» What the task asks: Exactly the lines from the one with "The width and" through the end of the records below are needed, minus any pictures.

» Material shown:
****************************************

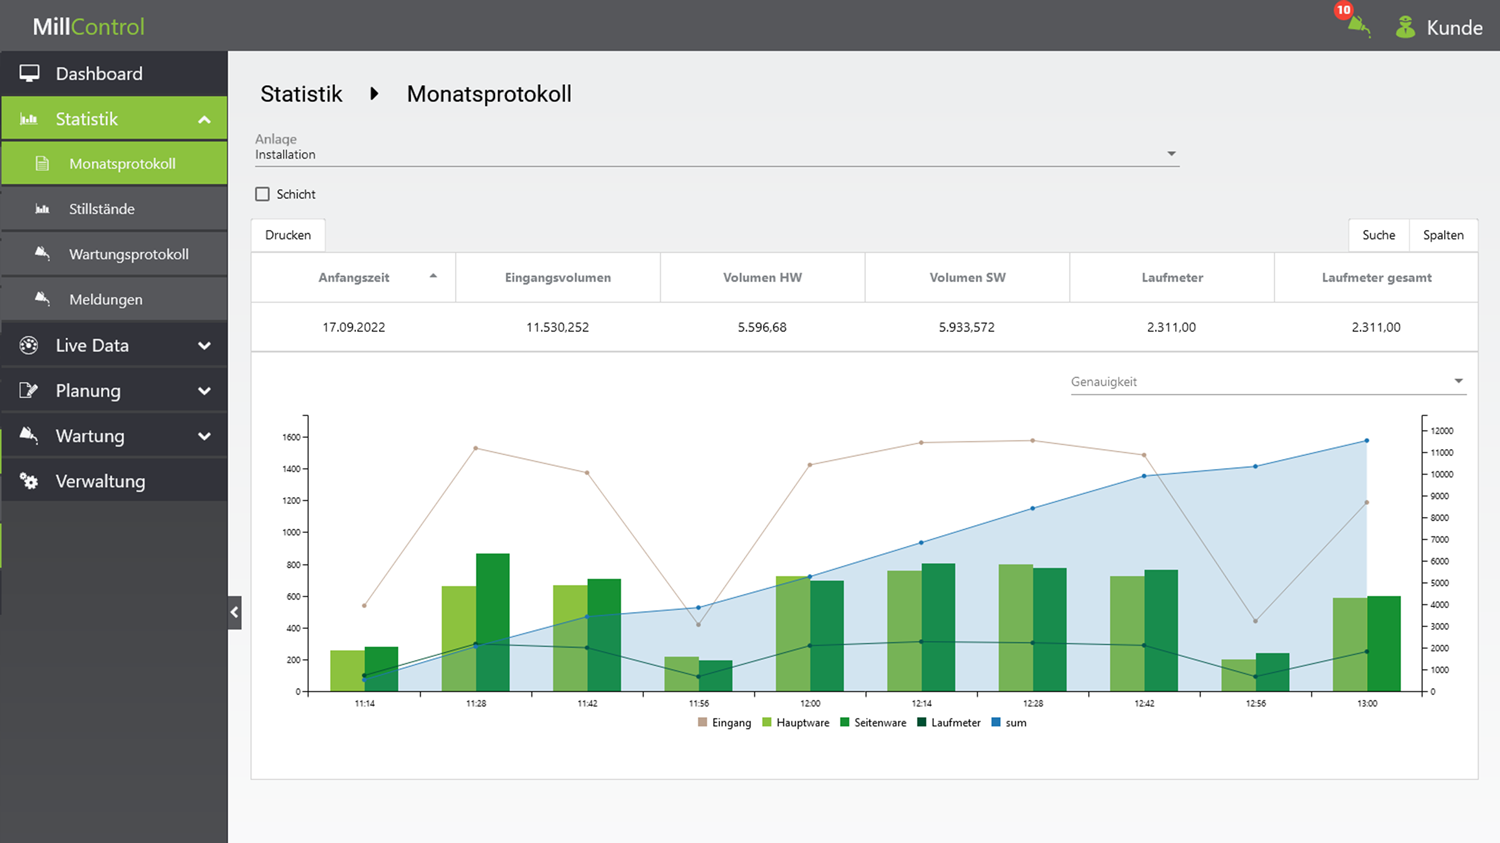Viewport: 1500px width, 843px height.
Task: Click the Meldungen bell icon in sidebar
Action: [42, 298]
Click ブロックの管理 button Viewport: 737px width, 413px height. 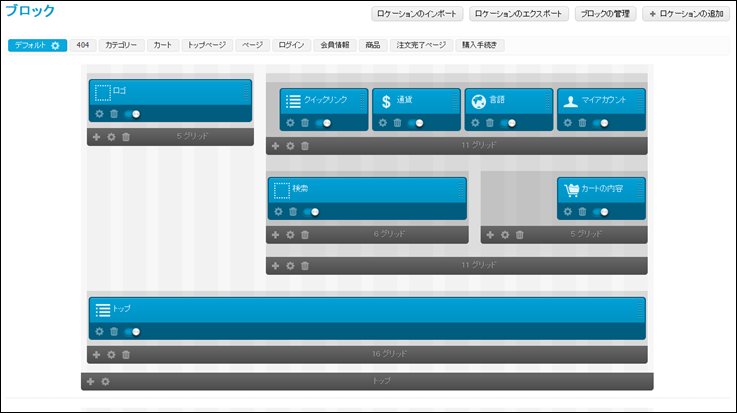607,14
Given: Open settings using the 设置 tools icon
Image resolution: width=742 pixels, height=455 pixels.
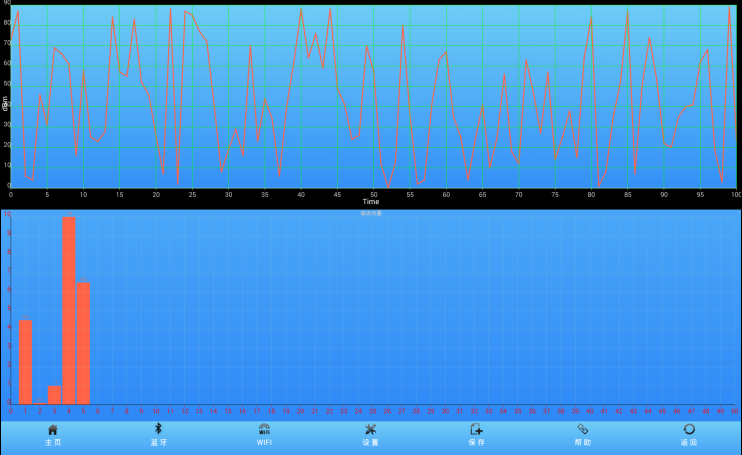Looking at the screenshot, I should 370,429.
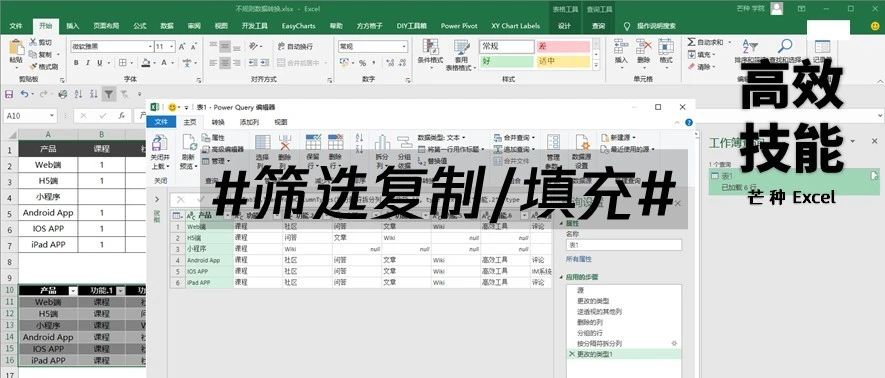Click the query name input field
This screenshot has width=885, height=378.
point(623,245)
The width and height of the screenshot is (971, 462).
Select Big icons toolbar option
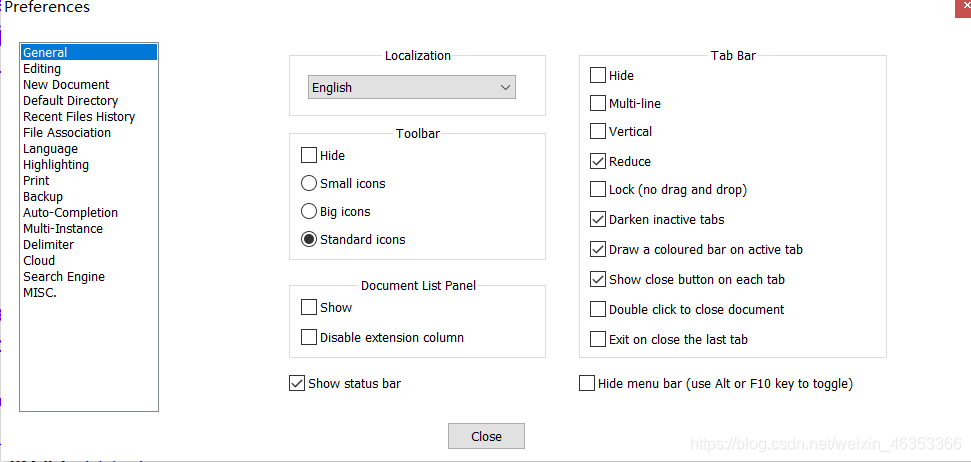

****************************************

» Answer for this exercise:
The width and height of the screenshot is (971, 462).
Select Big icons toolbar option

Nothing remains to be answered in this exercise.